→ Work instructions
What is needed is the whole of the data, set down exactly.

→ Information provided
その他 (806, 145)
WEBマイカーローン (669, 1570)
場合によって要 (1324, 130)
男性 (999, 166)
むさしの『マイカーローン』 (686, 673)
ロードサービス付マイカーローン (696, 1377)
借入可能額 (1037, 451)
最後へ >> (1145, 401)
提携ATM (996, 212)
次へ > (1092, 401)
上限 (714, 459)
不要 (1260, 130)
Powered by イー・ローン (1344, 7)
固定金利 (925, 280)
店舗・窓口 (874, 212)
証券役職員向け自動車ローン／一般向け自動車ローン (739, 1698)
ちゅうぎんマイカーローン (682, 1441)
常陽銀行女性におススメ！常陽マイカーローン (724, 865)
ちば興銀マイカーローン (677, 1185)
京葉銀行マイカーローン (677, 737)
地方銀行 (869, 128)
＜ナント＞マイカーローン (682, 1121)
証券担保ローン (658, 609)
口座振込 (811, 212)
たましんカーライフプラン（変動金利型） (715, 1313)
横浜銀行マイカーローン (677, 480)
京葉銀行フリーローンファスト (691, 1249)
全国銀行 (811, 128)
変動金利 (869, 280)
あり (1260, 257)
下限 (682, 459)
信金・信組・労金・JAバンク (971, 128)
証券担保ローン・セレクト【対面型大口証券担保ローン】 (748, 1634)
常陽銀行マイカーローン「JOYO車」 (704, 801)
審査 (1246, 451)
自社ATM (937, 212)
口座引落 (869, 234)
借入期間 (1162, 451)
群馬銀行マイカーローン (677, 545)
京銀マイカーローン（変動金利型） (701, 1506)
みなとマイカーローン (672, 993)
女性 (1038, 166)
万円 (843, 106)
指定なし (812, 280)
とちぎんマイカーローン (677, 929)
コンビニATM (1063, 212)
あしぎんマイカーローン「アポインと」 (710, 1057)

→ Output of the exercise
その他 (806, 145)
WEBマイカーローン (669, 1570)
場合によって要 (1324, 130)
男性 (999, 166)
むさしの『マイカーローン』 (686, 673)
ロードサービス付マイカーローン (696, 1377)
借入可能額 (1037, 451)
最後へ >> (1145, 401)
提携ATM (996, 212)
次へ > (1092, 401)
上限 (714, 459)
不要 (1260, 130)
Powered by イー・ローン (1344, 7)
固定金利 (925, 280)
店舗・窓口 (874, 212)
証券役職員向け自動車ローン／一般向け自動車ローン (739, 1698)
ちゅうぎんマイカーローン (682, 1441)
常陽銀行女性におススメ！常陽マイカーローン (724, 865)
ちば興銀マイカーローン (677, 1185)
京葉銀行マイカーローン (677, 737)
地方銀行 (869, 128)
＜ナント＞マイカーローン (682, 1121)
証券担保ローン (658, 609)
口座振込 (811, 212)
たましんカーライフプラン（変動金利型） (715, 1313)
横浜銀行マイカーローン (677, 480)
京葉銀行フリーローンファスト (691, 1249)
全国銀行 (811, 128)
変動金利 (869, 280)
あり (1260, 257)
下限 (682, 459)
信金・信組・労金・JAバンク (971, 128)
証券担保ローン・セレクト【対面型大口証券担保ローン】 (748, 1634)
常陽銀行マイカーローン「JOYO車」 (704, 801)
審査 (1246, 451)
自社ATM (937, 212)
口座引落 (869, 234)
借入期間 (1162, 451)
群馬銀行マイカーローン (677, 545)
京銀マイカーローン（変動金利型） (701, 1506)
みなとマイカーローン (672, 993)
女性 (1038, 166)
万円 (843, 106)
指定なし (812, 280)
とちぎんマイカーローン (677, 929)
コンビニATM (1063, 212)
あしぎんマイカーローン「アポインと」 (710, 1057)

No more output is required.